MULTIFREQUENCY MONOPOLE ANTENNAS BY LOADING METAMATERIAL TRANSMISSION LINES WITH DUAL-SHUNT BRANCH CIRCUIT

The theory and design of a new family of multifrequency monopole antennas by smartly loading a set of complementary metamaterial transmission line (CMTL) unit cells are investigated. The distributed CMTL elements, epsilon negative (ENG) or double negative (DNG) through incorporating additional capacitive gaps, contain a Koch-shaped extended complementary single split ring resonator pair (K-ECSSRRP) etched on the signal strip. The K-ECSSRRP features dual-shunt branches in the equivalent circuit model, rendering a distinguished resonator with dual zeroth-order resonant (ZOR) modes. By smartly controlling the element layout and loading different numbers of unit cells, ten antennas covering different communication standards (GSM1800, UMTS, Bluetooth, DMB and WIMAX) are designed and four of them are fabricated and measured. At most of operating frequencies, the antennas exhibit impedance matching better than -10 dB and normal monopolar radiation patterns.
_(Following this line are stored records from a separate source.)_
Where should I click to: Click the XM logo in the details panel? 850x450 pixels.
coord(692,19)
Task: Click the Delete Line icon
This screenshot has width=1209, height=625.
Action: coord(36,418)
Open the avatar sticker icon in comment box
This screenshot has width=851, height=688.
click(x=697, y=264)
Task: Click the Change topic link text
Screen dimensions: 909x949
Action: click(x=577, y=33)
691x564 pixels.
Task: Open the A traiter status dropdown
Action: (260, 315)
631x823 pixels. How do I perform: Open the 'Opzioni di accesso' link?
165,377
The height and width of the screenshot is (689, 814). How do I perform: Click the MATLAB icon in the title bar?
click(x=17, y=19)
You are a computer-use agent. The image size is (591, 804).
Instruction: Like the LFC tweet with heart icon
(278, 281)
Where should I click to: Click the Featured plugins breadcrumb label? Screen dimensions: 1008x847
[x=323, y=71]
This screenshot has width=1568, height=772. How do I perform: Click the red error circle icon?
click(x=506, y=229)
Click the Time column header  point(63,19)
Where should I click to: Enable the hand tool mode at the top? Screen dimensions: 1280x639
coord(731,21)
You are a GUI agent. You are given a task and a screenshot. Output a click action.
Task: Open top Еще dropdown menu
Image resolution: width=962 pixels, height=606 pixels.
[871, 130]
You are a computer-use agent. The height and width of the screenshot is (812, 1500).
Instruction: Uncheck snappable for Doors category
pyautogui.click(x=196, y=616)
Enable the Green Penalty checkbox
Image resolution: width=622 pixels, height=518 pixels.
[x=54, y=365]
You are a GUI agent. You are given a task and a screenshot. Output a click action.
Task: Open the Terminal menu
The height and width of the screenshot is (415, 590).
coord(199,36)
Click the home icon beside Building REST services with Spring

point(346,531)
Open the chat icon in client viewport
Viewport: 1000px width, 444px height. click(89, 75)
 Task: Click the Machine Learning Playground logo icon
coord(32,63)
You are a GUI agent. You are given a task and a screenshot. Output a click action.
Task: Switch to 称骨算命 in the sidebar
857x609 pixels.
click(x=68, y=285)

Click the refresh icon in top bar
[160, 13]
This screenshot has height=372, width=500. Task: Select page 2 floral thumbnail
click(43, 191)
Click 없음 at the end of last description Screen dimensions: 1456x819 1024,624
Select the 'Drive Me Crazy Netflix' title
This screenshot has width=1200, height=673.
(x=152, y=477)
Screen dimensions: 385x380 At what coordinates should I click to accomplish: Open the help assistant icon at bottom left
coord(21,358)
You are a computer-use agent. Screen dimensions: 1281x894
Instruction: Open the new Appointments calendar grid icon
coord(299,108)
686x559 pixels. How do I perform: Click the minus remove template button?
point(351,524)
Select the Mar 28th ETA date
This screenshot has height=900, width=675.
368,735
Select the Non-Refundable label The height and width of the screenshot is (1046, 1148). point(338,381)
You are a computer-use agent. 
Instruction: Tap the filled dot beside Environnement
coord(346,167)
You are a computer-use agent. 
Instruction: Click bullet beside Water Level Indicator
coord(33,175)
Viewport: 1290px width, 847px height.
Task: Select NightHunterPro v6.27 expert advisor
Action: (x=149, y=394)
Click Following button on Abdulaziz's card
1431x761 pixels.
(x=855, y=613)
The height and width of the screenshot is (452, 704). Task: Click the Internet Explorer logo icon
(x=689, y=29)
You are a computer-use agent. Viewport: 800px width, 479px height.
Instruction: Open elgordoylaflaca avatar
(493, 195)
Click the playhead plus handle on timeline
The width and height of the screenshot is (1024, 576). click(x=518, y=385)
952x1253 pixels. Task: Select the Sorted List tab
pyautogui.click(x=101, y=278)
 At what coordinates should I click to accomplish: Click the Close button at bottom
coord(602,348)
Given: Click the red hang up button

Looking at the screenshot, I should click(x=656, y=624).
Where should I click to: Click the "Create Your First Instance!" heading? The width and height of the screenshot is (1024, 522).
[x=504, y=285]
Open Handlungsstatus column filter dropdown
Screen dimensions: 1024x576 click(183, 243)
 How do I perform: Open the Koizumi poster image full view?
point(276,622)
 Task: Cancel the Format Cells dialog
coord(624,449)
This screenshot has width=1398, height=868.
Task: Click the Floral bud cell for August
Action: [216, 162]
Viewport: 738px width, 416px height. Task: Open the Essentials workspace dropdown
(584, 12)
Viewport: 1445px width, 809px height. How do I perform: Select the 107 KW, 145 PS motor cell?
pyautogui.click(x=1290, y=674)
Numerical and experimental results both confirm that the single-cell or dual-cell ENG and DNG CMTL-loaded monopoles exhibit almost identical dual ZOR modes. Moreover, the loaded elements also contribute to the radiation, which is the major advantage of this prescription over previous lumped-element loadings. These antennas are compact and the multiple operating bands can be arbitrarily engineered, enabling an alternative and easy avenue toward monopoles with multifunction and high integration.